The price increase is a necessity. The producers argument: match the prices with the current high level of agricultural raw materials. These “grievances” marked the beginning of the trade negotiations with retailers to fix prices for 2011.
To support its claims, Christian Marinov, director of the French Confederation of poultry farming (CFA) would like to reiterate that since the end of June the cost of feed has increased by around 20%.
Major factors leading to such a situation: rising prices of wheat and soybeans. Marinov also states that feed represents between 65 and 70% of production costs of poultry. As a result, the cost to produce a chicken has increased by approximately 15%.

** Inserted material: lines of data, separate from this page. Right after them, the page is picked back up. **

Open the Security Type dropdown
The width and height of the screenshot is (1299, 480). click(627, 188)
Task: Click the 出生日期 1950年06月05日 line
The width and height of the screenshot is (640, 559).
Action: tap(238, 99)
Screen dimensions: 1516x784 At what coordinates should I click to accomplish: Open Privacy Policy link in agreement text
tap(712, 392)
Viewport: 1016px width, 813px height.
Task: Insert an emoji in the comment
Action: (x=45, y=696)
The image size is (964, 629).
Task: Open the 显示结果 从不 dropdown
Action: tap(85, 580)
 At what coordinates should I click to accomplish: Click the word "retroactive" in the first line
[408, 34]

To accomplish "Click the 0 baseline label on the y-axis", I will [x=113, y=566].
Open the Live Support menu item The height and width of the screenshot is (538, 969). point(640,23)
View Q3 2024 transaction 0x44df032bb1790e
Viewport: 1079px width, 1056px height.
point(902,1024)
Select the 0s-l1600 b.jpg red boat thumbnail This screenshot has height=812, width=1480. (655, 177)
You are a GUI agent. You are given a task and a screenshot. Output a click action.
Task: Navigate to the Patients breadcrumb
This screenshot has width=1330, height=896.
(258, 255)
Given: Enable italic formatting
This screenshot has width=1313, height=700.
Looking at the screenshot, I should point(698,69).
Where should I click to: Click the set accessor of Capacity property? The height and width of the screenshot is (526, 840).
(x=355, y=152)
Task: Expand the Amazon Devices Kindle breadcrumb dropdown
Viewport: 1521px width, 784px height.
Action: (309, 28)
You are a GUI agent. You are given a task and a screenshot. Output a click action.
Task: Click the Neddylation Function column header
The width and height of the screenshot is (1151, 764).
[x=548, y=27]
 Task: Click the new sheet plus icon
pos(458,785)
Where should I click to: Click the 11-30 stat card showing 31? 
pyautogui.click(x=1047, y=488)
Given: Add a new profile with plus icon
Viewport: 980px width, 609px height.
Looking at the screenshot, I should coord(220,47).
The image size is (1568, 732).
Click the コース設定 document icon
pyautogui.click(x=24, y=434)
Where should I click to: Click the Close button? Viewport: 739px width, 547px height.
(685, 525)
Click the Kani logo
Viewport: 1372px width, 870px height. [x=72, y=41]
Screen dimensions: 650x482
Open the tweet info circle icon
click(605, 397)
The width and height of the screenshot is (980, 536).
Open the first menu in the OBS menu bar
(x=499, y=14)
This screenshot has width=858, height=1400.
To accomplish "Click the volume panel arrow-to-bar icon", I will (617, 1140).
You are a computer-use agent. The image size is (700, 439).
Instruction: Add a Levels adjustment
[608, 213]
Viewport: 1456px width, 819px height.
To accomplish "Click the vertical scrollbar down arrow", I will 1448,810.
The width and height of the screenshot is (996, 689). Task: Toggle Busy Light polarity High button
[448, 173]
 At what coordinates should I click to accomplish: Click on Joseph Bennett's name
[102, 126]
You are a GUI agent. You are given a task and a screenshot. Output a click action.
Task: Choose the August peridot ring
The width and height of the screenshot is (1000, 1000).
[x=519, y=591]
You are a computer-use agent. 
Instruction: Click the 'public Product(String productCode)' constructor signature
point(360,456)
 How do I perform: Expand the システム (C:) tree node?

For several weeks producers have committed “actions” towards the mass distributers “to inform them of the need to take into account the increases in feed costs, but also other production costs,” CFA said in a statement. “Farmers are now demanding, as soon as possible, that their applications for revaluation are fully taken into account,” CFA insists.
The group Doux, Europe’s leading producer of poultry, has already estimated that the poultry prices in the global market should grow by 6% to 7% because of soaring international cereal prices, the base for poultry feed.
For their part, farmers’ organisations of turkeys (CIDEF), ducks (Cicar), guinea fowl (CIP) and broilers (CPIC) have also reacted. However conservative, they believe that the impact of the current increase in cereal prices affects consumers less than 1 € per month.
The groups insist that this increase “is done in a proportionate manner, without excessive margins on poultry products from the various stakeholders, including distributors, because it is important to avoid a drop in consumption.”